%%
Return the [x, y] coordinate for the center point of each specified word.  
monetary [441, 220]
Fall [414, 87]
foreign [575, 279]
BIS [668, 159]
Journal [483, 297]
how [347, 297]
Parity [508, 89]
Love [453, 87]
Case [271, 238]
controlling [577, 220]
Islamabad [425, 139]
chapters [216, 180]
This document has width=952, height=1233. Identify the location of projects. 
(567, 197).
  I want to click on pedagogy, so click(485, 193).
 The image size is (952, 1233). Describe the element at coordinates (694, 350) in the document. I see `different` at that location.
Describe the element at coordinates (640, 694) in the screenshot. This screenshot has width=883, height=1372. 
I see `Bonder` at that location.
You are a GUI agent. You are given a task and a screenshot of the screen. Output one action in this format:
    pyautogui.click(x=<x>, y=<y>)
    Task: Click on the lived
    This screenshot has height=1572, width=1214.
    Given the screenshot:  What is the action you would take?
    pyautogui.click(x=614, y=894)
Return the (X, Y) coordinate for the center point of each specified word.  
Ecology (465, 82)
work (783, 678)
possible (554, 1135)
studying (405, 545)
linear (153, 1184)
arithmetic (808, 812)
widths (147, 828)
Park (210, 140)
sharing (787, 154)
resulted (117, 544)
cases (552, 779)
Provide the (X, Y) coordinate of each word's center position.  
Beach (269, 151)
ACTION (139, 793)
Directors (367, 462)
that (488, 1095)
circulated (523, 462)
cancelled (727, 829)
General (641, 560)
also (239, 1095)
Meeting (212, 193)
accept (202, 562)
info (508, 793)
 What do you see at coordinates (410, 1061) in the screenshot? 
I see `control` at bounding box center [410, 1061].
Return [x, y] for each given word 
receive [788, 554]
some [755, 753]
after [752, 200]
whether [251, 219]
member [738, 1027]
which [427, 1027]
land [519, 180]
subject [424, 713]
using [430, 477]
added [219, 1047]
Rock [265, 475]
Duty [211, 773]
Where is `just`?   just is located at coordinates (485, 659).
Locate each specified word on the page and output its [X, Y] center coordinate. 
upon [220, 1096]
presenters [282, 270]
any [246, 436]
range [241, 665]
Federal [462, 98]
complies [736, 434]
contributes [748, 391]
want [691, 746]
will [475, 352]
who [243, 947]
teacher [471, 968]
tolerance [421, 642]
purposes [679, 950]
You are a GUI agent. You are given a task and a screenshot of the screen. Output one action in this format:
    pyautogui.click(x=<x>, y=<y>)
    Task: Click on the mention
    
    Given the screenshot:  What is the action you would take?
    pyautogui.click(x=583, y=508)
%%
▸ **Directions**: Rewrite all the rows above, replacing "center point" with "middle point" wherever it occurs and leaving everything else unchanged.

▸ **Output**:
Return the [x, y] coordinate for the middle point of each specified word.  
monetary [441, 220]
Fall [414, 87]
foreign [575, 279]
BIS [668, 159]
Journal [483, 297]
how [347, 297]
Parity [508, 89]
Love [453, 87]
Case [271, 238]
controlling [577, 220]
Islamabad [425, 139]
chapters [216, 180]
This document has width=952, height=1233. Identify the location of projects. 
(567, 197).
  I want to click on pedagogy, so click(485, 193).
 The image size is (952, 1233). Describe the element at coordinates (694, 350) in the document. I see `different` at that location.
Describe the element at coordinates (640, 694) in the screenshot. This screenshot has width=883, height=1372. 
I see `Bonder` at that location.
You are a GUI agent. You are given a task and a screenshot of the screen. Output one action in this format:
    pyautogui.click(x=<x>, y=<y>)
    Task: Click on the lived
    This screenshot has height=1572, width=1214.
    Given the screenshot:  What is the action you would take?
    pyautogui.click(x=614, y=894)
Return the (X, Y) coordinate for the middle point of each specified word.  
Ecology (465, 82)
work (783, 678)
possible (554, 1135)
studying (405, 545)
linear (153, 1184)
arithmetic (808, 812)
widths (147, 828)
Park (210, 140)
sharing (787, 154)
resulted (117, 544)
cases (552, 779)
Provide the (X, Y) coordinate of each word's center position.  
Beach (269, 151)
ACTION (139, 793)
Directors (367, 462)
that (488, 1095)
circulated (523, 462)
cancelled (727, 829)
General (641, 560)
also (239, 1095)
Meeting (212, 193)
accept (202, 562)
info (508, 793)
 What do you see at coordinates (410, 1061) in the screenshot? 
I see `control` at bounding box center [410, 1061].
Return [x, y] for each given word 
receive [788, 554]
some [755, 753]
after [752, 200]
whether [251, 219]
member [738, 1027]
which [427, 1027]
land [519, 180]
subject [424, 713]
using [430, 477]
added [219, 1047]
Rock [265, 475]
Duty [211, 773]
Where is `just`?   just is located at coordinates (485, 659).
Locate each specified word on the page and output its [X, Y] center coordinate. 
upon [220, 1096]
presenters [282, 270]
any [246, 436]
range [241, 665]
Federal [462, 98]
complies [736, 434]
contributes [748, 391]
want [691, 746]
will [475, 352]
who [243, 947]
teacher [471, 968]
tolerance [421, 642]
purposes [679, 950]
You are a GUI agent. You are given a task and a screenshot of the screen. Output one action in this format:
    pyautogui.click(x=<x>, y=<y>)
    Task: Click on the mention
    
    Given the screenshot:  What is the action you would take?
    pyautogui.click(x=583, y=508)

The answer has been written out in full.